First of all you have nested loop so complexity is O(n^2) not a bid deal here, because lot of work can be done using vectorial approach.
In python creation of new object is slow, so for example, if it can be stored in ram, the first np.random.uniform can be done one time and consumed during the cycle.
nested iterator, can be done in vectorial mode, this seem the best candidates for performance.
Anyway i suggest to use a tool like perf_tool that will guide you exactly on the slow piece of code [*]
[*] i'm the main developer of this tool.
#AmilaMGunawardana Here is my first try with tensorflow, but i is not fast enough. At the end i waited 5 hours for 100.000 rounds. Maybe i have to do something better?
Perftool showed me that evrything in the code is fast, except the Part:
vol_arr[x] = tnp.sqrt(tnp.dot(multi_randoms[x].T, np.dot(covData*252, multi_randoms[x]))) --> This part takes 90% of the execution Time.
covData = input_table_1.copy()
#Mean returns Pandas DataFrame 6000 columns x 1800 rows
returns = input_table_2.copy().squeeze()
#Looping number
num_portfolios = 100000
rf=0
#print("mean_returns: ", mean_returns)
#print("cov2: ", cov2)
#print("cov: ", cov)
all_weights = np.zeros((num_ports, len(returns.columns))) #tnp.zeros([num_ports,len(returns.columns)], dtype=tnp.float32) #np.zeros((num_ports, len(returns.columns)))
ret_arr = pd.to_numeric(np.zeros(num_ports))#tnp.zeros(num_ports, dtype=tnp.float32)# pd.to_numeric(np.zeros(num_ports))

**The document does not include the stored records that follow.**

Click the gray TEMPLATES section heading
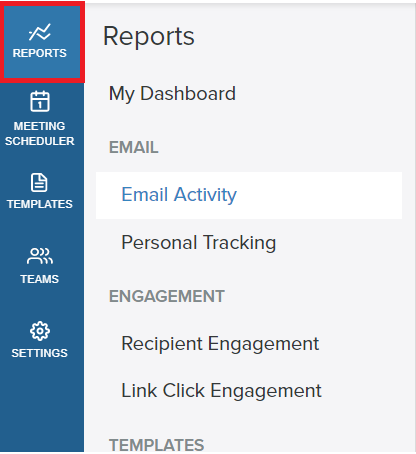This screenshot has height=454, width=416. [157, 445]
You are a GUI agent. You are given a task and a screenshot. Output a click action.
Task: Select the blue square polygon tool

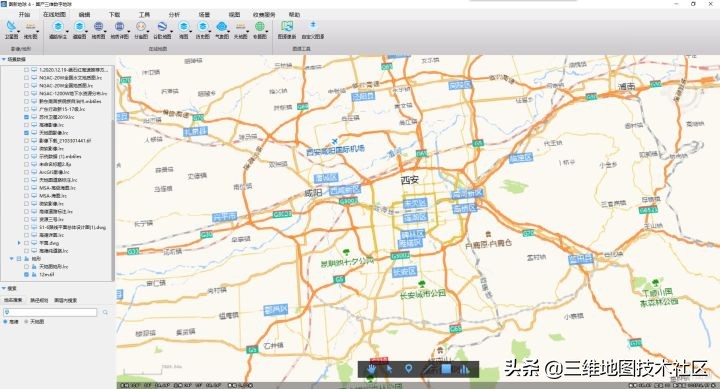446,369
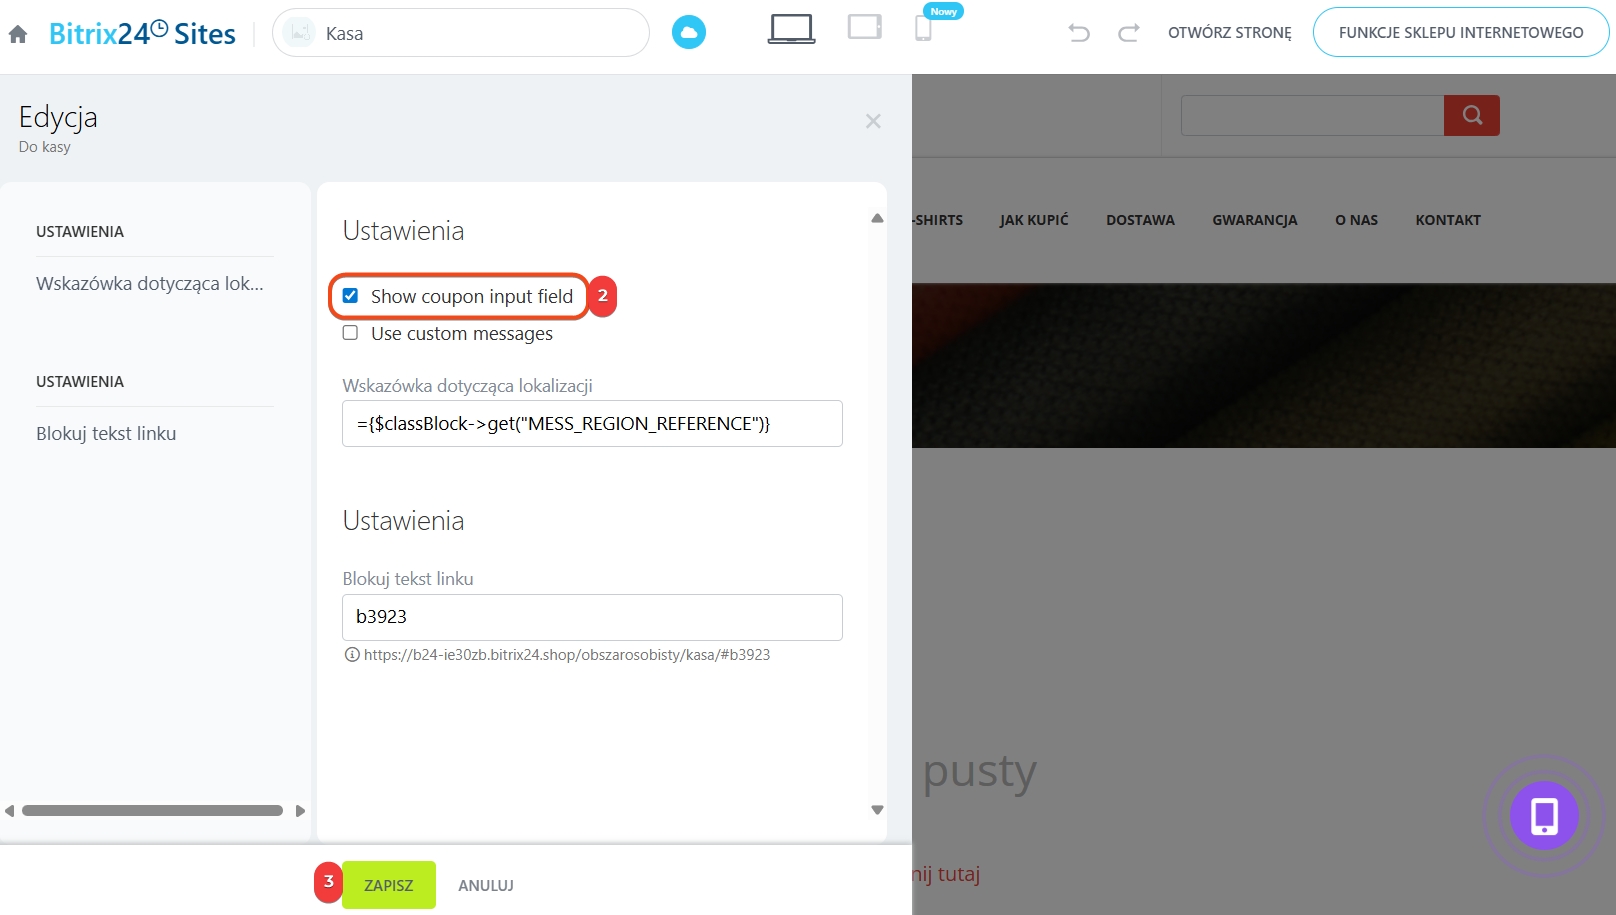Uncheck Show coupon input field

point(351,296)
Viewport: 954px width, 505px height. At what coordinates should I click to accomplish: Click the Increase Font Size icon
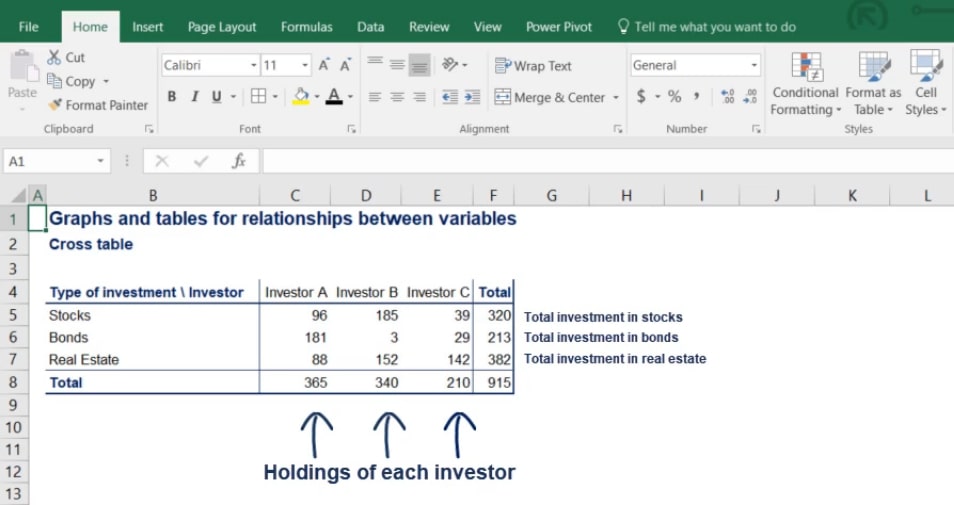(324, 65)
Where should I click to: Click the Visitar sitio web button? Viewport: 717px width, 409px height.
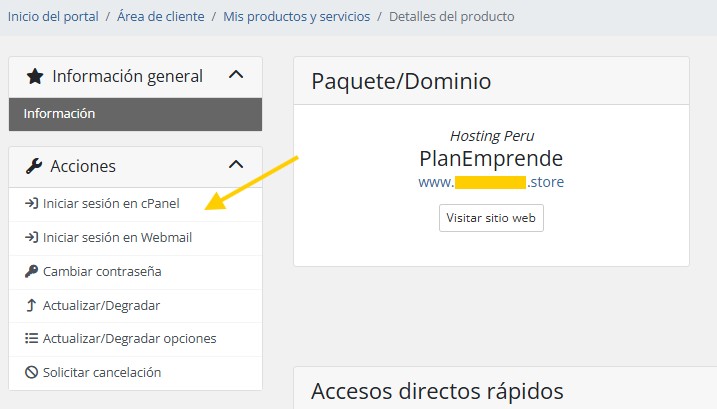(x=491, y=218)
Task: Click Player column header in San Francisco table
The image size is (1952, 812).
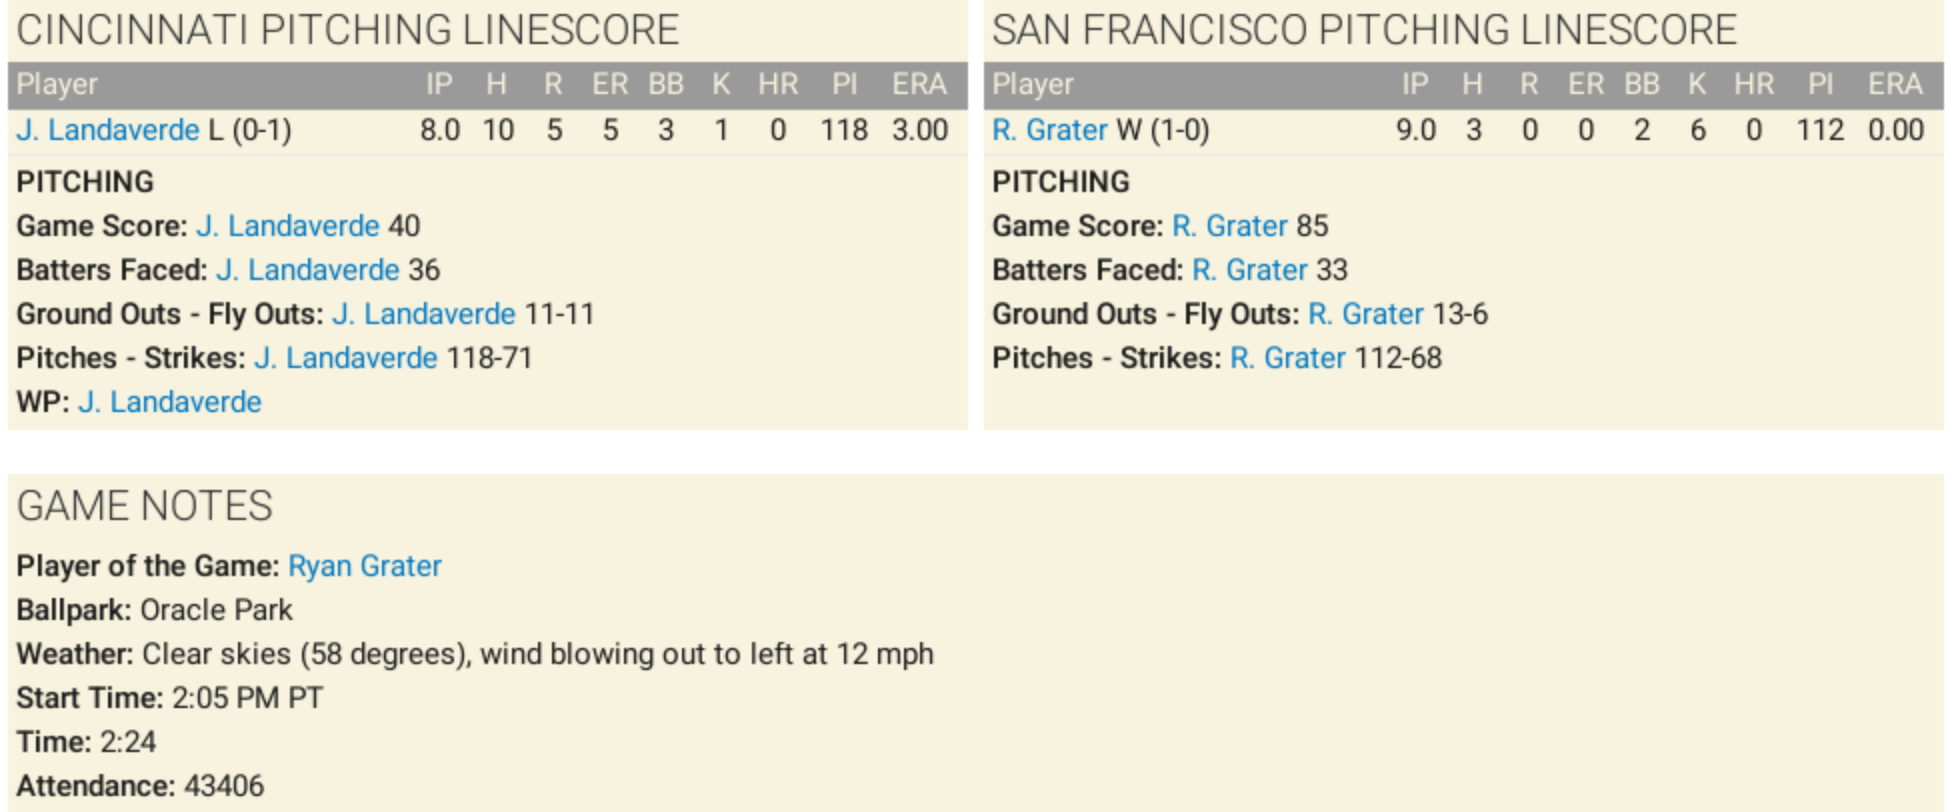Action: (1033, 84)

vol_arr = pd.to_numeric(np.zeros(num_ports))#tnp.zeros(num_ports, dtype=tnp.float32)
sharpe_arr = pd.to_numeric(np.zeros(num_ports))#tnp.zeros(num_ports, dtype=tnp.float32)
multi_randoms = np.random.normal(0, 1., size=(num_portfolios,len(covData.columns) ))
#perf_tool('main')
def main():
for x in range(num_ports):
with PerfTool('preparation1'):
# Save weights
all_weights[x,:] = multi_randoms[x]
with PerfTool('preparation2'):
# Expected return
ret_arr[x] = tnp.sum( (mean_returns * multi_randoms[x] * 252))
with PerfTool('preparation3'):
# Expected volatility
vol_arr[x] = tnp.sqrt(tnp.dot(multi_randoms[x].T, np.dot(covData*252, multi_randoms[x])))
with PerfTool('preparation4'):
# Sharpe Ratio
sharpe_arr[x] = ret_arr[x] - rf /vol_arr[x]
PerfTool.set_enabled()
main()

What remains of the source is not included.